Jepang dan Indonesia telah mengarungi hubungan diplomatik selama lebih-kurang 70 tahun, sebuah hubungan yang erat dan saling menguntungkan. Namun, perubahan tatanan global dan tantangan perubahan iklim membuat Indonesia-Jepang harus mencari jalan keluar bersama-sama agar hubungan keduanya tetap berjalan pada koridor yang sama, yakni melestarikan kehidupan di Bumi dan tentu saja memberi manfaat positif bagi rakyat kedua negara.

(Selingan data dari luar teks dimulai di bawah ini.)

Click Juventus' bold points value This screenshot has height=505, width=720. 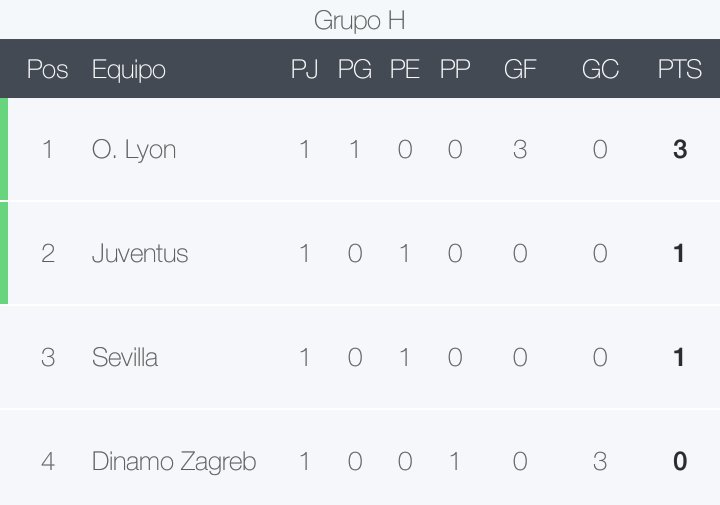pos(680,253)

Masa-masa sekarang, disebut Duta Besar Republik Indonesia untuk Jepang Heri Akhmadi, sebagai masa transisi. ”Saya selalu menyampaikan, tema besar hubungan Indonesia-Jepang ke depan adalah berbagi masa depan bersama. Hubungan Indonesia-Jepang sifatnya komplementer, dari sisi demografi, sumber daya alam, hingga teknologi,” kata Heri dalam bincang-bincang daring dengan harian Kompas, Jumat (3/9/2021).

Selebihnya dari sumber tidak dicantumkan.